Next, according to the quartile of the total risk score, we attempted to assign patients with EAC into four risk groups to construct a novel risk classification system. Compared with the 8th edition of the TNM staging system, the Kaplan–Meier curves showed that the novel risk classification system seemed to better distinguish patients with different risks in both the training and test cohorts (Figure 3). Further, DCAs also showed that the novel risk classification system exhibited a more significant positive net benefit than the 8th edition of the TNM staging system (Supplementary Figure S3).
Figure 3 Kaplan–Meier curves for overall survival (OS) according to the different staging systems. The novel risk classification system in the training cohort (A) and test cohort (C). The eighth edition of the TNM staging system in the training cohort (B) and test cohort (D).
Discussion
Overall, our pilot study was designed to construct a deep learning neural network in survival prediction for newly diagnosed patients with EAC. This large-scale study demonstrated that the deep learning model possessed significantly superior predictive performance than the traditional TNM staging system. Moreover, we succeeded to construct a novel and more precise risk classification system based on the 8th edition of the TNM frameworks, which may potentially help clinicians in clinical decision making.

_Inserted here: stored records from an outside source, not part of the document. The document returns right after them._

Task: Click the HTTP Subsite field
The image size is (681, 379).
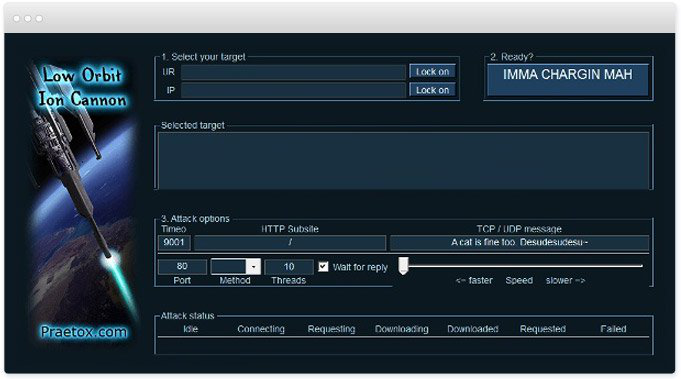Action: coord(290,242)
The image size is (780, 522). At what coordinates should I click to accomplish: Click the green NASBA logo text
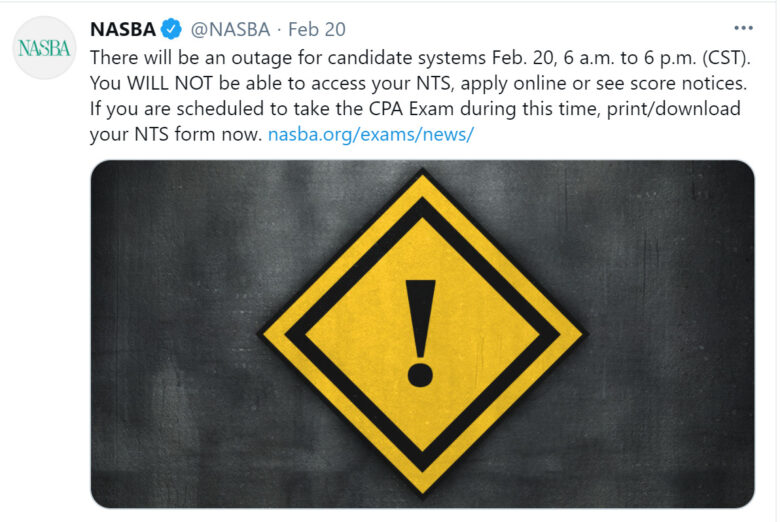click(44, 48)
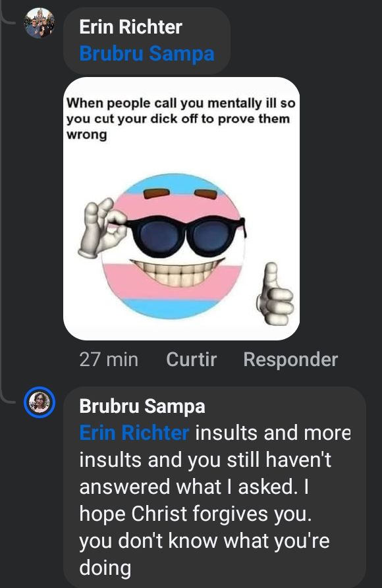Open Brubru Sampa's blue-ringed avatar

point(40,402)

During the past few years, EAC has experienced a dramatic increase in incidence and surpassed esophageal squamous cell carcinoma (ESCC) in many Western countries, including the United States (20, 21). It is estimated that the incidence of EAC will continuously increase up to 2030, which certainly imposes economic burdens (22). As such, evidence-based treatment opinions on optimal strategy recommending are crucial for reducing such burdens. The eighth edition of the TNM staging scheme was the most well-validated prognostic indicator for EAC. However, patients within the same stage cohort vary widely in the survival rate (12). Other potential prognostic factors, which are not included in these TNM stage groupings, could affect the outcome, from patient-specific factors such as age and gender to tumor-related information such as grade and tumor location (23). Incorporating these various characteristics of each EAC patient to provide an accurate prediction of prognosis is challenging in the absence of easy-to-use and comprehensive predictive models.
Previous research has reported a variety of predictive tools based on linear CPH for survival prediction in patients with EAC (12–14). By integrating other potentially independent factors with TNM stage, these linear models to some extent derive more precise risk stratification for patients with EAC. However, CPH assume that a patient’s log-risk of death is a simplistic linear combination of some observed covariates, which cannot handle the non-linear relationships and failed to include some potentially colinear but important prognostic factors (17, 24).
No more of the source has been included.